そのドレスの七海が、しあわせいっぱいの満面の笑みで、田中とともにテーブルのキャンドルに点火して回る姿を、間近で見られるほどの馬力(H P)は今のわたしにはない。

このホテルの名物とかいう、某国の女王陛下が舌鼓をお打ちあそばされた伊勢海老のグラタンを完食する頃には、わたしはすでに瓶ビールを一人で三本空けたあとにグラスワインの白を二杯呑み干していた。

母の眼光鋭き目が、まっすぐ自分に注がれているのを「気配」で察知する。

……おとうさんなんか、わたしよりもずっと呑んでるじゃんっ⁉︎

だけど、その世にも怖ろしい母の目にはとても太刀打ちできないので、わたしは(のが)れるように隣の「田中家」のテーブルを見た。

すると、ご両親や妹の夫はビールを呑んでいたが、妹だけは果汁百パーセントのソフトドリンクを飲んでいるようだった。

この二月に結婚式を挙げたその妹夫婦も、このホテルを利用したそうだ。
ただ、弱冠三十歳で執行役員である経営企画本部長に就任した、創業者一族の血を引く「御曹司」の結婚式だけあって、披露宴会場は芸能人なんかの派手な結婚式でテレビ中継が入ったりする、美しい鳥の名が付いた一番大きくて広いバンケットルームだったそうだ。

そのとき、これまた名物というローストビーフを運んできたウェイターに、わたしは声をかけた。

「ねぇ、あの彼女が飲んでるのってオレンジ?」
「はい、さようでございます」
「じゃあ、赤ワインと一緒に、わたしにもちょうだい」
「かしこまりました」

ローストビーフをいただくとともに瞬く間に赤ワインを呑み干し、満を()して(?)飲んだオレンジジュースは、つぶつぶ入りの果汁百パーセントで味が濃く、とっても美味(おい)しかった。

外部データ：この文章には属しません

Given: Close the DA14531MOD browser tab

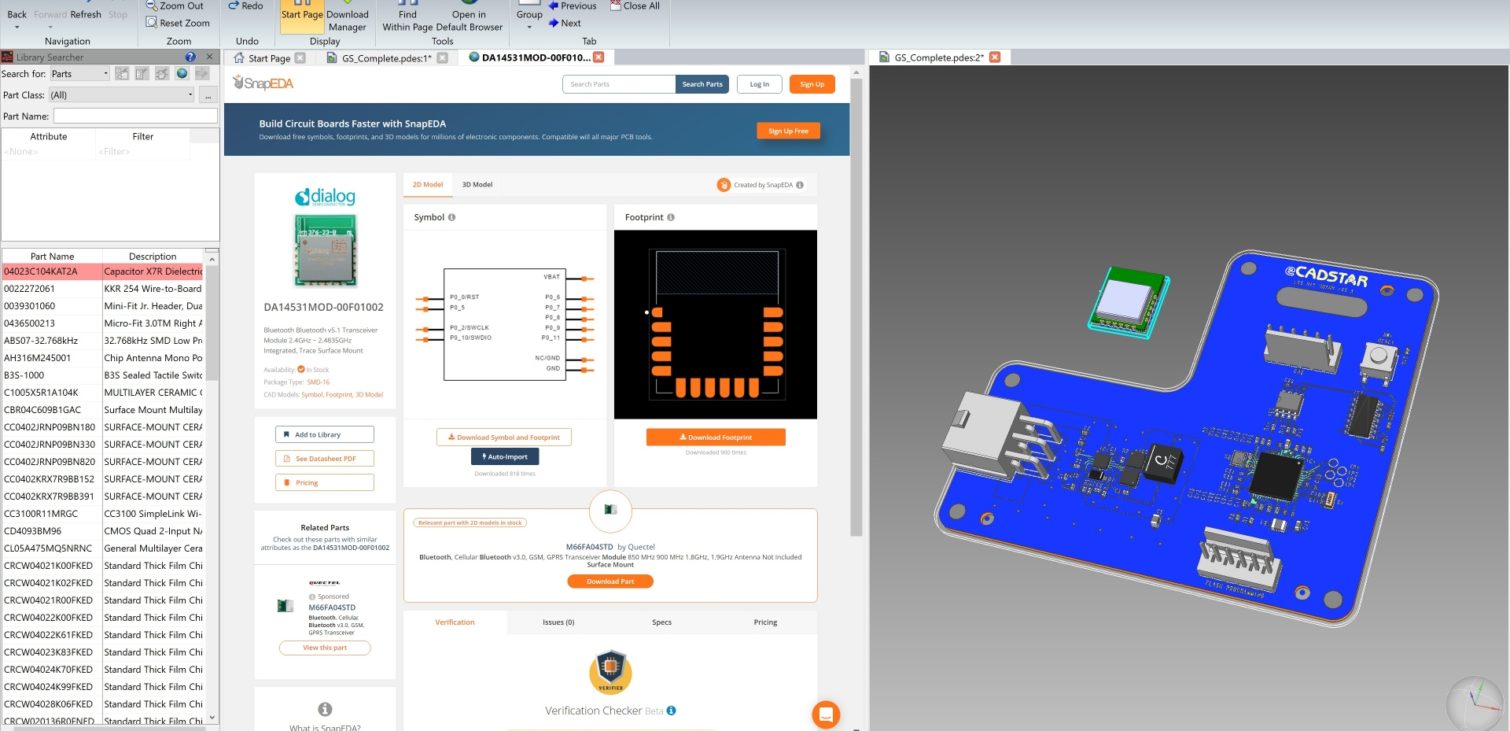Looking at the screenshot, I should pyautogui.click(x=598, y=58).
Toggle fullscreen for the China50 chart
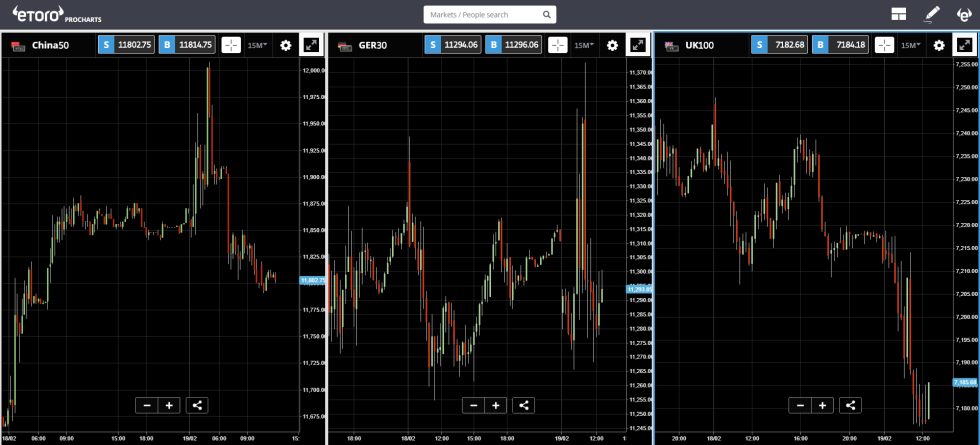This screenshot has width=980, height=445. 311,45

また隣のテーブルを見ると、今度は彼女がマンゴージュースを飲んでいた。わたしはまた人を呼び、同じものを所望して持ってきてもらった。

……あぁ、これも甘くて美味しい。

さすが、一流の老舗ホテルの果汁百パーセントジュースである。味が半端なく濃厚だ。

またまた隣のテーブルを見ると、今度は柚子ジュースを飲んでいた。

マンゴージュースは美味しかったけれど、ちょっと口の中がねっとりしていた。
わたしはまたもや便乗して柚子ジュースを手に入れて飲んだ。

……あぁ、口の中がさっぱりさわやかだ。